Gianpetro sees an emerging market of significant volume for LSR in LED lighting diffusers. Silicone is beginning to replace acrylic due to its wide service-temperature range, suitable for outdoor applications. Arrival of optically clear LSR grades in the last couple of years is an important factor in this market opportunity, Gianpetro says. This past spring, Rogan added a cold-deck system from M.R. Mold and Engineering Corp., Brea, Calif.,  to its existing vertical Sodick LSR press. Similar to what Rogan uses in its horizontal Sodick LSR machines, this two-drop cold deck uses a M.R. Mold “universal” base that can be used with a range of heated core/cavity blocks, thereby saving customers $25,000 to $50,000 by not having to purchase a cold deck for their custom tooling.

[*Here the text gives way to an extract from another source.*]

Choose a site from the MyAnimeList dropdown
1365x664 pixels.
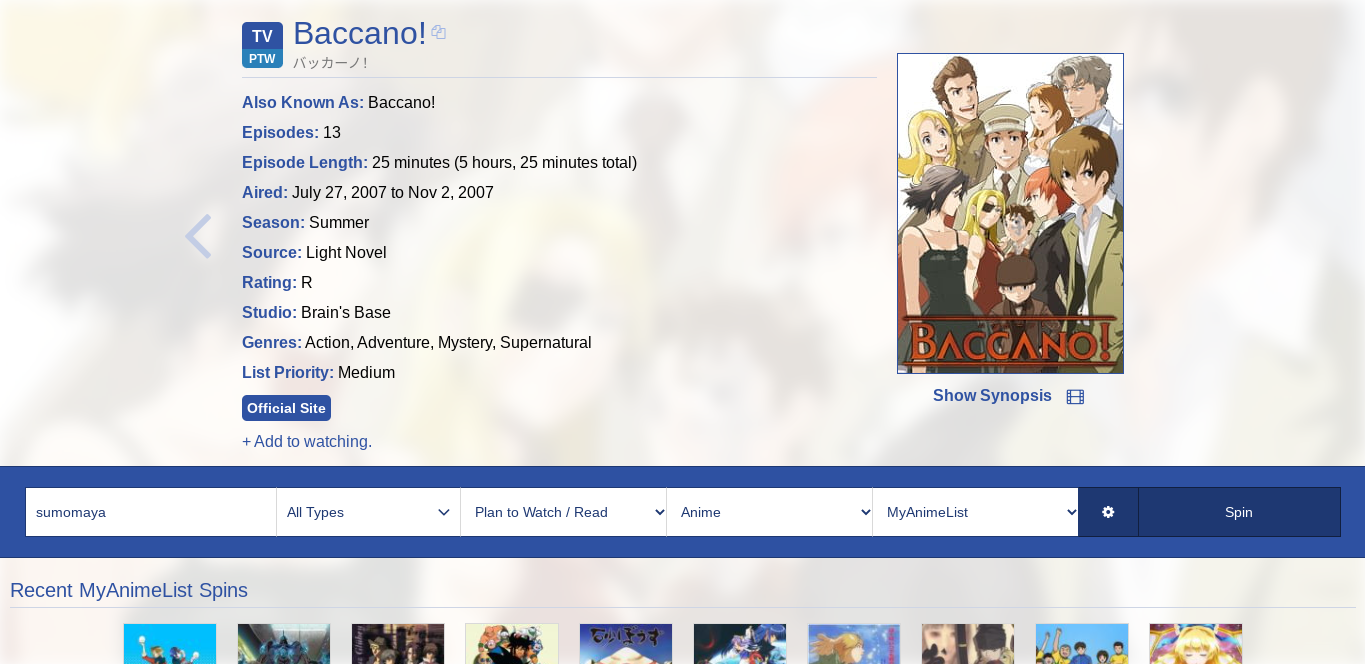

Ritzema and Gianpetro say that “reshoring” of jobs coming back from Asia is a continuing trend as more and more domestic OEMs recognize “the hidden costs of working overseas.” Nonetheless, Gianpetro says that low tooling prices in China are a primary factor driving molding business overseas. That’s despite the “hidden costs” of such tooling: “They wear out faster. We see Chinese molds that last only three years instead of 10 years if domestically built. After those three years, the ‘cheap’ Chinese mold actually ends up costing more than one built here.” The main force pushing tool purchases to China is customer insistence on low upfront price. “But it’s not a happy ending,” says Gianpetro.

With so much new product development activity, Rogan is making increasing use of additive manufacturing or “rapid prototyping” technologies. It uses outside service bureaus at present but Ritzema is confident that “we will get our own 3D printer in 2015. Everyone knows that this technology will change manufacturing. The only question is, How?”